Faithful until death, Senta swears to her Flying Dutchman, but was he ever really listening, even when she proves it with the ultimate sacrifice? Not if he was just her hopeless phantom - and she his.
The point couldn't be made more clearly at the climax to the Royal Opera's latest new production. It was brave, though hardly unprecedented, for the director Tim Albery and conductor Marc Albrecht to opt for the later, one-act version of Wagner's tricksy pyschodrama, but they've sprung an additional surprise. No redemption, not even after death, for this miserable couple: Anja Kampe's Senta dropped to the ground, clutching the graceful model ship that Bryn Terfel's grungey Dutchman was never likely to have piloted; the music, meanwhile, simply thudded to a sombre D Major halt, since Albrecht has grafted on Wagner's original final bars rather than the composer's more optimistic rewrite.
Whether that delivered the KO blow or the icing on the cake for Albery's staging will depend on your appetite for Gothic Romanticism: put simply, Albery isn't having any of it. So when Terfel's Dutchman simply stumbles wearily on to the metal shell that passes for both sea and land (sets by Michael Levine), what we see is no glamorous spectre cursed to wander the seas but simple damaged goods, the counterpart to Kampe's bedraggled seamstress. When the fantasy does come, it's imagined: in one of the show's few theatrical tricks - though it is genuinely terrifying - the chavvish sailors' common room is suddenly invaded by a host of Dutchmen- doppelgängers out to pounce on their women. Senta's dream? The sailors' nightmare? Probably both.

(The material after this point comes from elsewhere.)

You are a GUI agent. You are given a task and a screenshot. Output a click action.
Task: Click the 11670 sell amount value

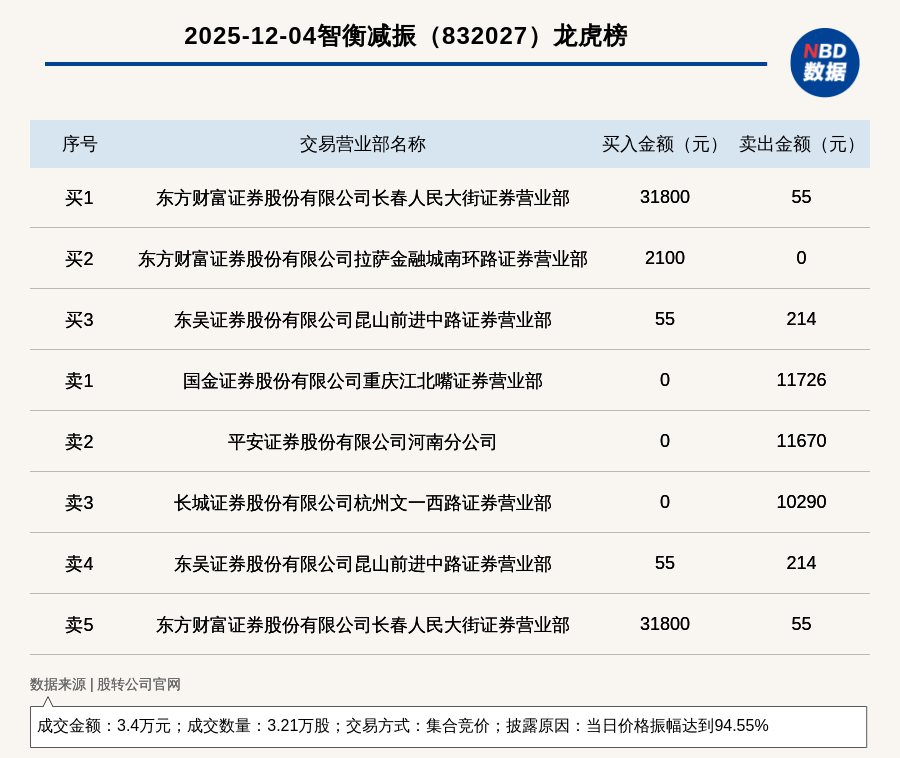pyautogui.click(x=801, y=441)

It's only when the performers can't quite push their personalities through Albery's grim reality that modern-dress banality intrudes . Torsten Kerl's patchily-sung Erik, blond mullet and all, is given few favours by having to sing his duet with Senta in what looks like a Primark sweatshop. Surprisingly, Terfel sometimes seems physically ill at ease, going for Bela Lugosi-style bulging eyes and lurching when everything around him suggests he is simply a man with guilt that he can't shift.

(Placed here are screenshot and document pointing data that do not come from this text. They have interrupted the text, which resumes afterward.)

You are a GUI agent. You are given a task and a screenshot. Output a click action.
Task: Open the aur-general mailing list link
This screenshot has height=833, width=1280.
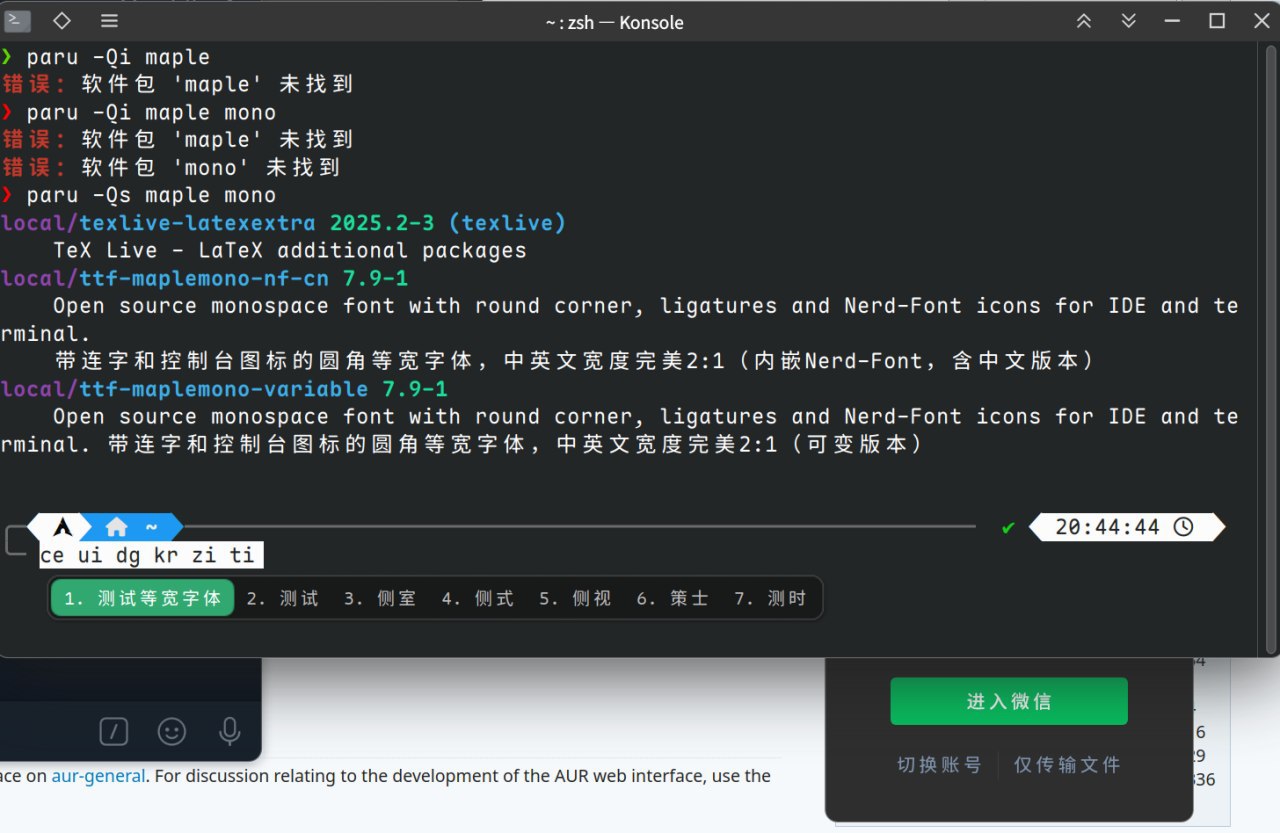click(97, 775)
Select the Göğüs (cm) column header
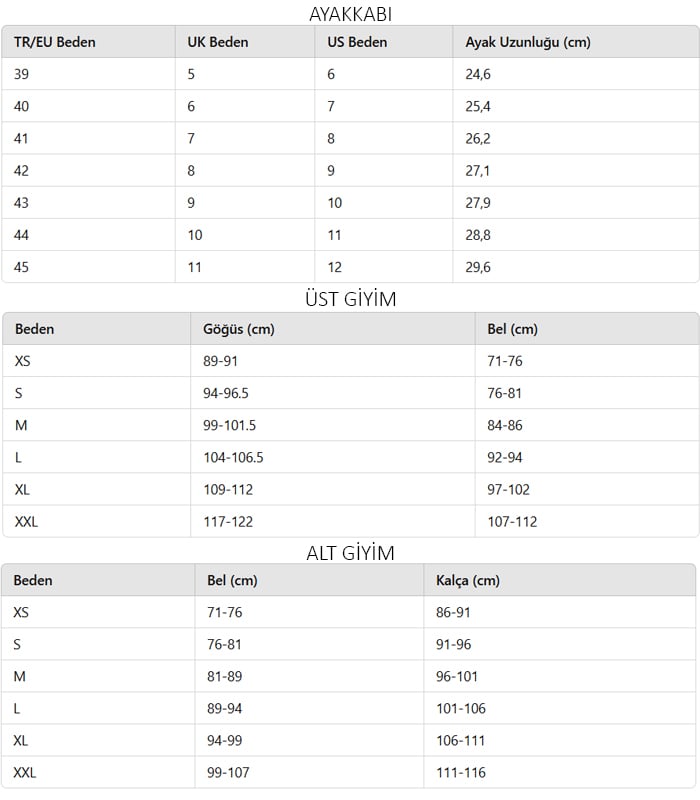 point(238,329)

That shouldn't detract from his stunning musical achievement, however. Wagner singing is hardly ever this nuanced, but Terfel's bass-baritone is now so subtly controlled that he can fire it out over the orchestra or thin it down to a plaintive whisper. Kampe is almost as good, singing with all the frenzied ardour to lay bare her character's misplaced longing. John Tessier is an affecting Steersman and Hans-Peter König an unusually sympathetic Daland. The Royal Opera chorus are on terrific form, too.

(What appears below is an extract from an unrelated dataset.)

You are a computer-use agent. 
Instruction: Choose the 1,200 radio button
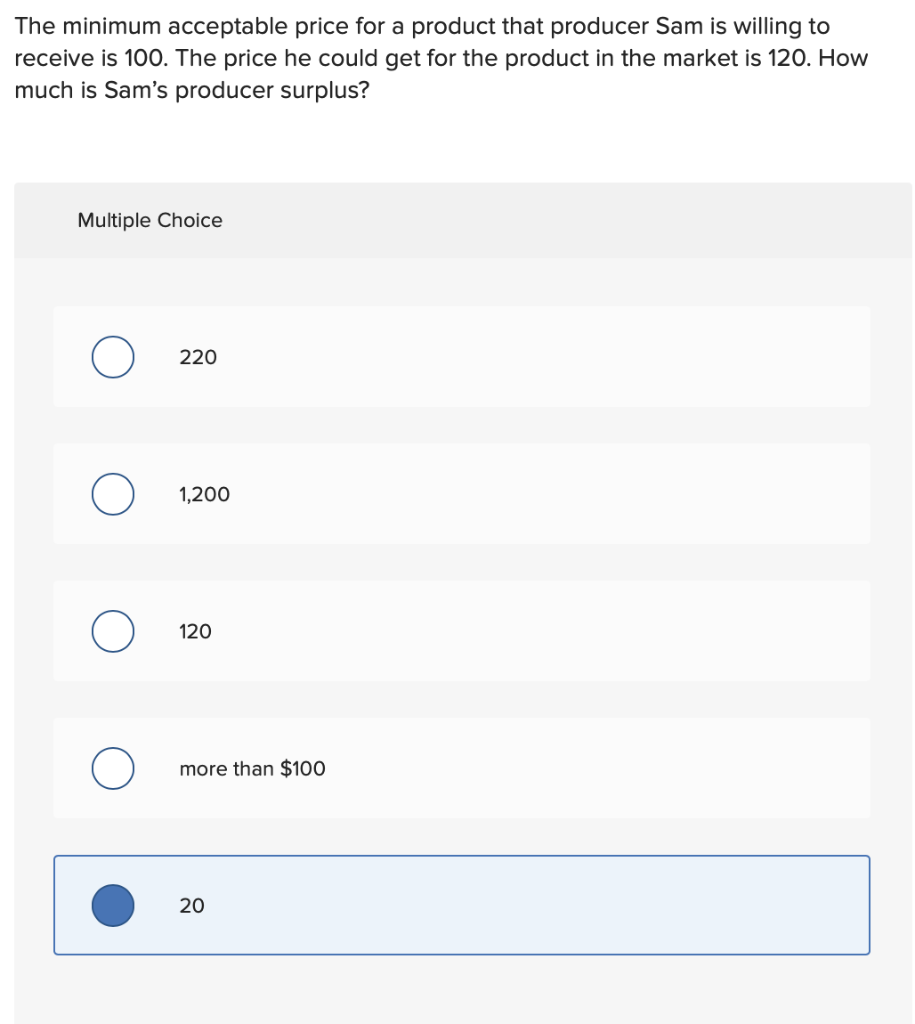(113, 494)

But perhaps the strongest argument in favour of this unsentimental night at the opera comes from the pit, where Marc Albrecht powers through the score in thrilling fashion. That he surely breaks the Wagner land speed record in a pulverising overture is impressive enough, but the rest is as high-voltage and unremittingly tense, and the orchestra play with more than enough sparkto light up the fog.